Middle-class spending in Chinese mainland offers opportunity, says group chairman
Legend Holdings Corp, parent company of the world's largest PC maker Lenovo Group Ltd, bucked the declining market trend during its trading debut in Hong Kong on Monday.The shares edged down 0.07 percent on Monday from HK$43.15 ($5.56) to HK$42.95 at the close, almost flat with the offering price of HK$42.98.
The benchmark Hang Seng Index, however, slid 2.61 percent or 696.89 points to close at 25,966.98, the lowest level since April 2.
The initial public offering, the third-largest in Hong Kong so far this year, was about 45 times oversubscribed on Friday. The company reaped net proceeds of HK$14.63 billion from the issue.
The company secured HK$7.37 billion worth of commitments from 24 cornerstone investors, including Hong Kong property and jewelry tycoon Cheng Yu-tung and developer Walter Kwok Ping-sheung
Investors from the Chinese mainland such as Fosun International Ltd, China Reinsurance (Group) Corp, China Development Bank Capital Co Ltd, TCL Corp, CITIC Ltd and the asset management arm of Industrial and Commercial Bank of China Ltd were also on the list.
Legendary Hong Kong businessmen Li Ka-shing and Lee Shau-kee as well as mainland Internet magnates Jack Ma of Alibaba Group Holding Ltd and Pony Ma of Tencent Holdings Ltd were said to have invested in the Beijing-based company.

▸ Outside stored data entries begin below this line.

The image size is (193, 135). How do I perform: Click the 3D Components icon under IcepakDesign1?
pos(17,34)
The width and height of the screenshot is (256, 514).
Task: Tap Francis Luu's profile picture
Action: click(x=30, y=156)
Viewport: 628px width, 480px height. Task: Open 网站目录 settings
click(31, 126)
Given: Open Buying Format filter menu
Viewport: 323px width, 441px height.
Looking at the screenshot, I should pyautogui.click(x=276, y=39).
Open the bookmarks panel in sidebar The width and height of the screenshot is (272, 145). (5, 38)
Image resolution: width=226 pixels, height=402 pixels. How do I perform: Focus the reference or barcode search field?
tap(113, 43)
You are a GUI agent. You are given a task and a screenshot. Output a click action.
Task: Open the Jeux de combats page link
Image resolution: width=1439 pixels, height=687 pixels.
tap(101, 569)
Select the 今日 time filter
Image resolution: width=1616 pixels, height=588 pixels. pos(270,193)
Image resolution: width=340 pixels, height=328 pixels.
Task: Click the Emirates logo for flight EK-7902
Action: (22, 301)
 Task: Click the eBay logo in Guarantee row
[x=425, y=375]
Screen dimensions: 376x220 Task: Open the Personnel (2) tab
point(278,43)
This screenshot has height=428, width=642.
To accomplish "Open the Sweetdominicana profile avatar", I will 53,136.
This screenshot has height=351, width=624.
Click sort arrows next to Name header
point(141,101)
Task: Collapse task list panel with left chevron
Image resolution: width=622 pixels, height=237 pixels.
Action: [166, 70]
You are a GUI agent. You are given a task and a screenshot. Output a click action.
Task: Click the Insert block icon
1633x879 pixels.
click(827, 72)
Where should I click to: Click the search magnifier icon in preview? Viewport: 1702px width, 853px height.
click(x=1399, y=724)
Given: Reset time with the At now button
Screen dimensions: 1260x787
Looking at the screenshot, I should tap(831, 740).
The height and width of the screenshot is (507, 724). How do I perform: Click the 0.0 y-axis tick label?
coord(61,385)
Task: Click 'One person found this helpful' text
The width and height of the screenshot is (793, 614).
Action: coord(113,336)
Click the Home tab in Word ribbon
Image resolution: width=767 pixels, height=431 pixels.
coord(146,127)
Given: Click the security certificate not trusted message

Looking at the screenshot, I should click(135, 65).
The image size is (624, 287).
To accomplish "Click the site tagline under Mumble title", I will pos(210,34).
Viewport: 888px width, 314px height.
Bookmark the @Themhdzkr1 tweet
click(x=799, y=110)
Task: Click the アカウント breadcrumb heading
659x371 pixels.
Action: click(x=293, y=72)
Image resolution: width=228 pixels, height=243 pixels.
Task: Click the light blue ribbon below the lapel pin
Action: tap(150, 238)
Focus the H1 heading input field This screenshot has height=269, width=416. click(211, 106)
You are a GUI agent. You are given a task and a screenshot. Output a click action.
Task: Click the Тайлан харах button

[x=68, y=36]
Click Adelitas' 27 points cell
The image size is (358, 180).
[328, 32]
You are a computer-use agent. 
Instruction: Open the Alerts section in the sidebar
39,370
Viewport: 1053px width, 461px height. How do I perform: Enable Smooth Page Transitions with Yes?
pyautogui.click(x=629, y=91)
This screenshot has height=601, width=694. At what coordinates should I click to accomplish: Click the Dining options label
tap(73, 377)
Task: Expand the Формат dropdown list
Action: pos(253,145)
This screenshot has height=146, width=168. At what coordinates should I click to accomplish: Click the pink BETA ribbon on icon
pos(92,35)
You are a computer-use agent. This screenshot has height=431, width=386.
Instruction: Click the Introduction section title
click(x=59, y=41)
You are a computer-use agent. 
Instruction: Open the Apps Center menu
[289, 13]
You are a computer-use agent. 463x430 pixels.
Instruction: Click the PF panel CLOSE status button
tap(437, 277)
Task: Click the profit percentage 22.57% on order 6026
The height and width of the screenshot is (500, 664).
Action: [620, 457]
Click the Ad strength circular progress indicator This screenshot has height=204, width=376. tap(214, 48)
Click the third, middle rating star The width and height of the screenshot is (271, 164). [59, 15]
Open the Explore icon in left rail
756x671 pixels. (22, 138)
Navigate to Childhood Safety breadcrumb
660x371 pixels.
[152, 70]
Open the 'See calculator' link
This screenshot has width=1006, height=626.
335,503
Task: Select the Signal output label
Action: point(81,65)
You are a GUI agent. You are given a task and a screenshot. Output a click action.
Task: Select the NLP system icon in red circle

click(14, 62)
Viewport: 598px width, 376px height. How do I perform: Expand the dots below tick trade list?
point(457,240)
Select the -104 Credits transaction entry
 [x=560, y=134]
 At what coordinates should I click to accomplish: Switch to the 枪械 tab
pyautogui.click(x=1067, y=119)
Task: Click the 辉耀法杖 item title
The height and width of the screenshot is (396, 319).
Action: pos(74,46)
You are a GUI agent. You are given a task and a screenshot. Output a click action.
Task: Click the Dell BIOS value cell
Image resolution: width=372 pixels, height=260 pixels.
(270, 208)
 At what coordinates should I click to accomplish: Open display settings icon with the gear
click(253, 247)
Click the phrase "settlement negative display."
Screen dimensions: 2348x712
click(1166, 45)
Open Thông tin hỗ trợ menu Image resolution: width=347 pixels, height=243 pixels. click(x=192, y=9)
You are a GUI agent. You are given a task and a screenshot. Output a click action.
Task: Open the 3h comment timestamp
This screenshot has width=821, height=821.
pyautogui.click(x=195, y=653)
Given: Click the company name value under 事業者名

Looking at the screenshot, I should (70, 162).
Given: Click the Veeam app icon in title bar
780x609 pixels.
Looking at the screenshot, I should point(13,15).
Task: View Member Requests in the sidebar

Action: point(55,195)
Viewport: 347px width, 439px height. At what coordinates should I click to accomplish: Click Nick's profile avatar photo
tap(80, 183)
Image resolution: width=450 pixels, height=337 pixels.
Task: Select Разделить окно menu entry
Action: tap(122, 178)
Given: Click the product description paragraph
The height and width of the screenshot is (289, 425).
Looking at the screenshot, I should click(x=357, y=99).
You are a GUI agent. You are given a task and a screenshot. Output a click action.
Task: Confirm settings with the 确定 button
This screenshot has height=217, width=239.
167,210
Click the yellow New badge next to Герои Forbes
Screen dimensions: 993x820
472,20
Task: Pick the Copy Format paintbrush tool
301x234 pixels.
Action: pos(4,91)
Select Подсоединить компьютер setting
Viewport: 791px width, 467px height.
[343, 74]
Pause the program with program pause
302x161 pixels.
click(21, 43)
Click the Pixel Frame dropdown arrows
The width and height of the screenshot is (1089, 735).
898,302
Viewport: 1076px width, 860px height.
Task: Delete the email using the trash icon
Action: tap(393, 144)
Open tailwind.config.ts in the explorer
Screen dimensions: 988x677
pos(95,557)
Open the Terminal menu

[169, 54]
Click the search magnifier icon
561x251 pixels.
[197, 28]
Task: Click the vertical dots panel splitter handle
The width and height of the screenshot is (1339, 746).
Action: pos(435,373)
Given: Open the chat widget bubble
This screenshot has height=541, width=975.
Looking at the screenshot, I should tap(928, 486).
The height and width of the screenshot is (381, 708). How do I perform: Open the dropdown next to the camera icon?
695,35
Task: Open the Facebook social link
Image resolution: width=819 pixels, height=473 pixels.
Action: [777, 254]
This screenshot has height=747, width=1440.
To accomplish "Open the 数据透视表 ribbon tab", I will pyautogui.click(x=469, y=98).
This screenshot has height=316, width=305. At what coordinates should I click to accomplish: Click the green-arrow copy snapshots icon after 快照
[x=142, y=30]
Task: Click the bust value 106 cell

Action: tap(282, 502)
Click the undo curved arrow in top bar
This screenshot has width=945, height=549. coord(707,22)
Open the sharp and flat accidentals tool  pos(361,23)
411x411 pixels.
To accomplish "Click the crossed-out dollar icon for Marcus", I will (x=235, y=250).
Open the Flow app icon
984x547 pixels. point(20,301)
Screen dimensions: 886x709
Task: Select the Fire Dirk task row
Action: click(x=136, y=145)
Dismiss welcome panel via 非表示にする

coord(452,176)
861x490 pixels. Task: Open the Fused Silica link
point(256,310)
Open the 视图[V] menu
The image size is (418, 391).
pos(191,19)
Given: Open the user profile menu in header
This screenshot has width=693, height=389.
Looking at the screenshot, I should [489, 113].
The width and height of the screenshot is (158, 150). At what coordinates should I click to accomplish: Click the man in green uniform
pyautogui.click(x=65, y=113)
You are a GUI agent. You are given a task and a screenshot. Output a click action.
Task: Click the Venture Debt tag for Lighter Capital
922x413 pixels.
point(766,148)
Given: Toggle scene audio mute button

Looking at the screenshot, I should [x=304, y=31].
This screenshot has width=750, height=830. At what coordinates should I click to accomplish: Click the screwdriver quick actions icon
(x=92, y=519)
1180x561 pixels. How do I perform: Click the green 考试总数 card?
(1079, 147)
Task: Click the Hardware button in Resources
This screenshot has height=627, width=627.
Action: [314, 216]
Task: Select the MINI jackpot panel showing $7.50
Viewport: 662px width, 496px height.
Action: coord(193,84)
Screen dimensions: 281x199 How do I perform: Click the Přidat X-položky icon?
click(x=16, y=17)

Apart from a 30.56 percent stake in Lenovo, Legend has made strategic investments in several other segments ranging from information technology and financial services to consumer services, agriculture, property, chemicals and energy.
The company's revenue has expanded at a compound annual growth rate of 13.1 percent from 226.32 billion yuan ($36.45 billion) in 2012 to 289.48 billion yuan in 2014. Net profit grew 34.8 percent annually during the same period to 4.16 billion yuan last year.